Chris Hedges, truthdig
The sale of The Huffington Post to AOL for $315 million, and the tidy profit of reportedly at least several million dollars made by principal owner and founder Arianna Huffington, who was already rich, is emblematic of the new paradigm in American journalism.
The Huffington Post, as Stephen Colbert pointed out when he stole the entire content of The Huffington Post and rechristened it The Colbuffington Re-post, produces little itself. The highly successful site, like most Internet sites, is largely pirated from other sources, especially traditional news organizations, or is the product of unpaid writers who are rechristened “citizen journalists.” It is driven by the celebrity gossip that dominates cheap tabloids, with one or two stories that come from The New York Times or one of the wire services to give it a veneer of journalistic integrity.
Hollywood celebrities, or at least their publicists, write windy and vapid commentaries. And this, I fear, is what news is going to look like in the future. The daily reporting and monitoring of city halls, courts, neighborhoods and government, along with investigations into corporate fraud and abuse, will be replaced by sensational garbage and Web packages that are made to look like news but contain little real news.

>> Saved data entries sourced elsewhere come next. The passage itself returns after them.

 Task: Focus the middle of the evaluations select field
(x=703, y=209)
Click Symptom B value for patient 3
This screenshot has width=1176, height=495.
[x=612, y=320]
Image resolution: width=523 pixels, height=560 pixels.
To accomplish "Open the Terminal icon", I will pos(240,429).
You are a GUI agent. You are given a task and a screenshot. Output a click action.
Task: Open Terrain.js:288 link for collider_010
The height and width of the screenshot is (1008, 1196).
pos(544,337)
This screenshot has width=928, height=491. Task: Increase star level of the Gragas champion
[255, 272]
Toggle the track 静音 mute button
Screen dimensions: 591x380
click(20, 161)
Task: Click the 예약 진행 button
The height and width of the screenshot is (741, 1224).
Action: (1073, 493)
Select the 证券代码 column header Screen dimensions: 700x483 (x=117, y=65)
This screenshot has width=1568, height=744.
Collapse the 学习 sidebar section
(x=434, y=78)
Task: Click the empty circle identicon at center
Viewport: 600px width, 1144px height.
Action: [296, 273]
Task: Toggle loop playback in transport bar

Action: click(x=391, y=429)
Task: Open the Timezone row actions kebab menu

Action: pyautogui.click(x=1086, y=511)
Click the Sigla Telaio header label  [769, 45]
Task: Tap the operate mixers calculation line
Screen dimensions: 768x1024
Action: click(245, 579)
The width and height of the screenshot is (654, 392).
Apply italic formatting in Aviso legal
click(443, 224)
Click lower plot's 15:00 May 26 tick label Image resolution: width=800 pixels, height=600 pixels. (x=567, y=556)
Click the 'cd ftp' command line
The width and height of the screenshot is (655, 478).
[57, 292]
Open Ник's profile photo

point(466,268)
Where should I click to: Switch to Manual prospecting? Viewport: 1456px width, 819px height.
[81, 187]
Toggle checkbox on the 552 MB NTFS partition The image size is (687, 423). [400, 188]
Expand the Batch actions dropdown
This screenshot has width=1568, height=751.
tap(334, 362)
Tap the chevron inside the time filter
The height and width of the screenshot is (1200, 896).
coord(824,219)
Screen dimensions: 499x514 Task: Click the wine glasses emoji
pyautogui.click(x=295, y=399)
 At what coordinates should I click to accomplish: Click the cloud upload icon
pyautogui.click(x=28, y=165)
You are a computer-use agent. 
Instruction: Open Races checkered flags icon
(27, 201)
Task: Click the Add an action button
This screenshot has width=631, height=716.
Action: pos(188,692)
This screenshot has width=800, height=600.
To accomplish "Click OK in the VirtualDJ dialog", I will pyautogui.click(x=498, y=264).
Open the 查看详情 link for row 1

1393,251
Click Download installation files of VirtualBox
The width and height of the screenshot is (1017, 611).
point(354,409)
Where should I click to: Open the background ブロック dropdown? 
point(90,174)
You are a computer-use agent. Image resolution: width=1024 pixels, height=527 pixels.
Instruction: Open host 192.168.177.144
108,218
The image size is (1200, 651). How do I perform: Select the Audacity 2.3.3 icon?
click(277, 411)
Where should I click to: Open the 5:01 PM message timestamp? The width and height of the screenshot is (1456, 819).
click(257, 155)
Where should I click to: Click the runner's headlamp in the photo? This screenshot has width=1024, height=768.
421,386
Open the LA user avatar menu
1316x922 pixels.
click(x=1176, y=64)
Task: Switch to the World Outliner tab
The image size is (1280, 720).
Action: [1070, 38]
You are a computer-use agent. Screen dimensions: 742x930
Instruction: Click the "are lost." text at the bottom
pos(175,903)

The terminal decline of newspapers has destroyed thousands of jobs that once were dedicated to reporting, verifying fact and giving a voice to those who without these news organizations would not be heard. Newspapers, although they were too embedded among the power elite and blunted their effectiveness in the name of a faux objectivity, at least stopped things from getting worse. This last and imperfect bulwark has been removed. It has been replaced by Internet creations that mimic journalism.